I don't have the money for a real expensive PH meter. So was looking to see if the less expensive ones were any good.

Like this one:

http://www.finevinewines.com/XPListDet1.asp?MM_PartNumber=HI98103A



Does anybody know if these are good or not? 

Does it have Auto Cal and Auto Temp Comp?

Is it easy to use and understand?


----------



## BobF (Dec 4, 2011)

winemaker_3352 said:


> I don't have the money for a real expensive PH meter. So was looking to see if the less expensive ones were any good.
> 
> Like this one:
> 
> ...


 
http://www.hannainst.com/manuals/manHI_98103.pdf

No ATC or auto cal. Looks like the cal is manual, single point at 4.01.

The doc says +/- .2 for pH

BTW, when I clicked the link above, I got a Merlot juice bucket ...


----------



## winemaker_3352 (Dec 4, 2011)

Yeah not sure why i opens the juice bucket - but that doc was the one i was referring to.

Is this one a better PH meter?

http://www.amazon.com/Hanna-Instruments-98128W-Temperature-Solutions/dp/B003IKNJIE/ref=pd_sbs_petsupplies_38


----------



## PCharles (Dec 4, 2011)

Jon, 

Yes, when I clicked the link you posted it took me to a Merlot Juice bucket. However, I searched the catalog number (HI98103A) and was able to view the meter you are discussing. This meter is not waterproof. IMO, I'd save the extra 35 bucks and go for the p Hep 5. The biggest expense in pH testing in the long run will be your calibrators and cleaner.


----------



## ibglowin (Dec 4, 2011)

Thats a bug they way the FVW website works, you have to right click on the link (before you click on it)and copy that into the post link popup. Its a pain.
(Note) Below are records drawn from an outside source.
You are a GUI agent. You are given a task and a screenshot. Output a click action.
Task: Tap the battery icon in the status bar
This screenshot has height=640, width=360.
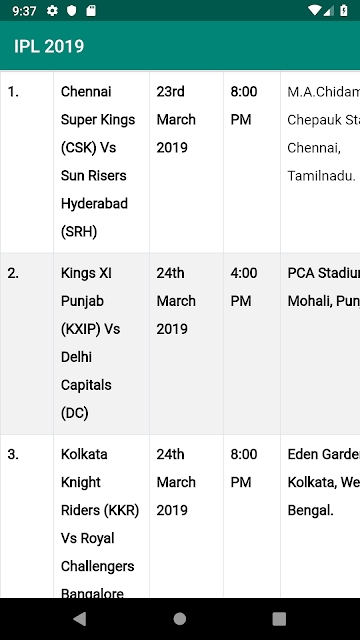tap(344, 11)
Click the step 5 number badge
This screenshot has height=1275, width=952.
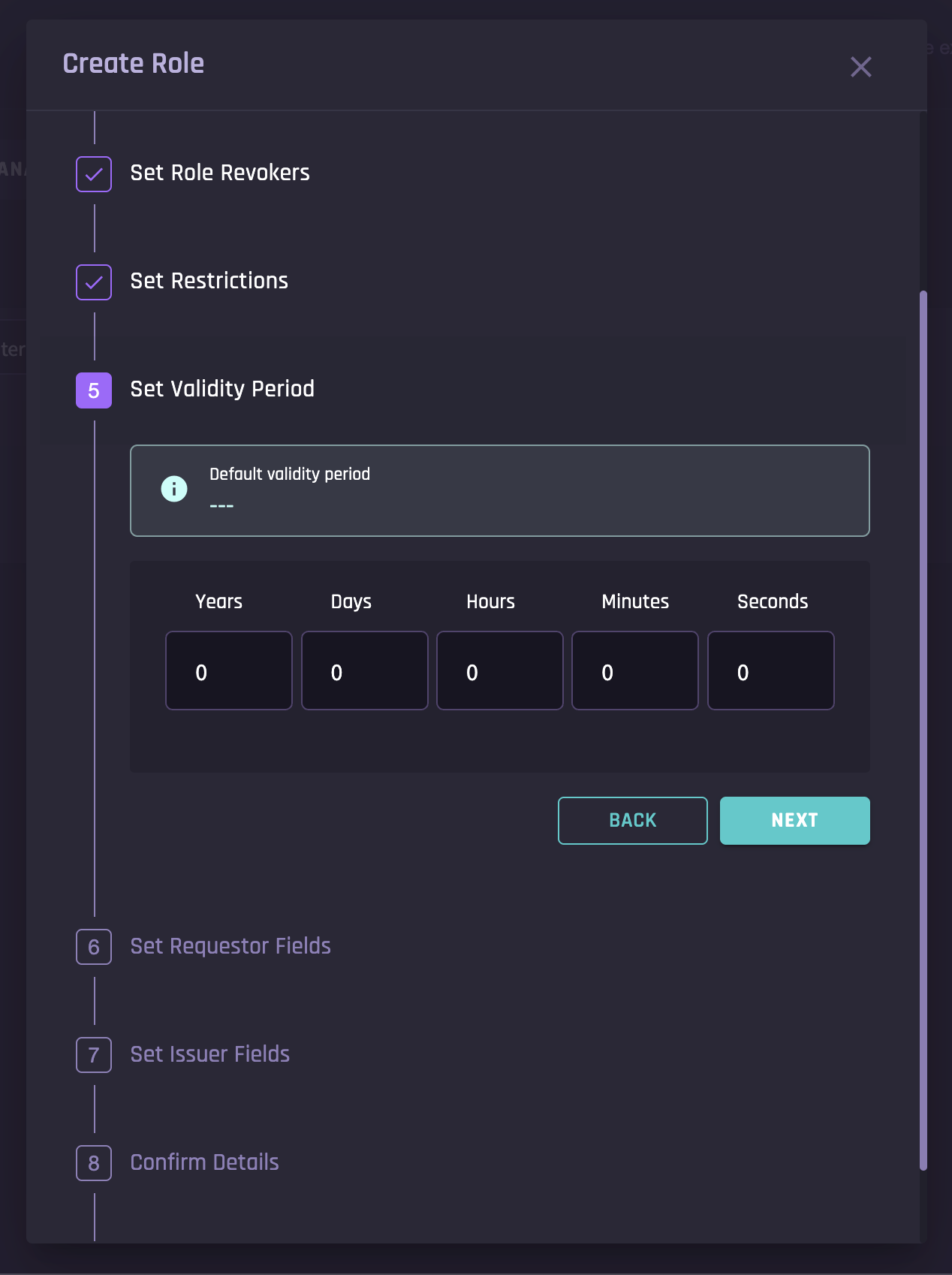point(94,390)
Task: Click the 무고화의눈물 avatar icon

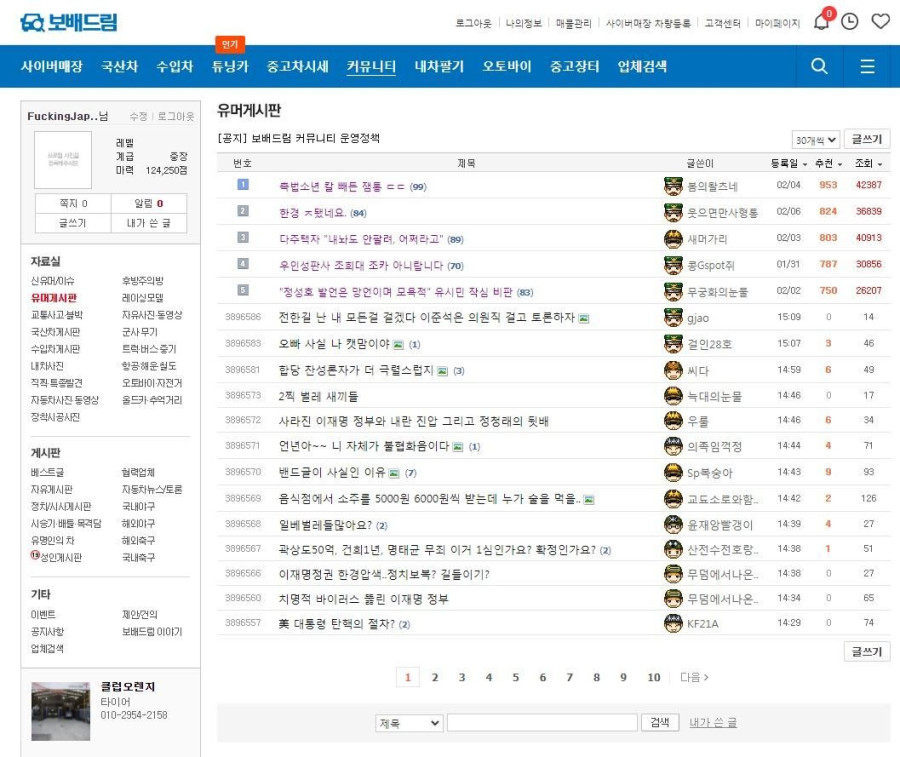Action: (x=673, y=292)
http://www.finevinewines.com/XPListSubRe.asp?MM_PartNumber=HI98103A


----------



## Wade E (Dec 4, 2011)

The last one you posted is the one most of us use including me and I love it. Ive had mine about 2 years now with no problems at all. Make sure you get it with the 4.01 and the 7.01 solutions, the storage solution and the probe cleaner!


----------



## Runningwolf (Dec 4, 2011)

Wade he linked to the Phep 4 not the phep 5 that most of us have. The phep 4 doesn't have much in good reviews.


----------



## ibglowin (Dec 4, 2011)

Here is the better meter that many of us are using pHep 5


----------



## Wade E (Dec 4, 2011)

Now Im not sure which I even have! lol


----------



## Wade E (Dec 4, 2011)

Just checked and mine is the PHEP 5


----------



## rhoffart (Dec 4, 2011)

I have THIS ONE and it works good. I kinda wish I had a handheld sometimes.


----------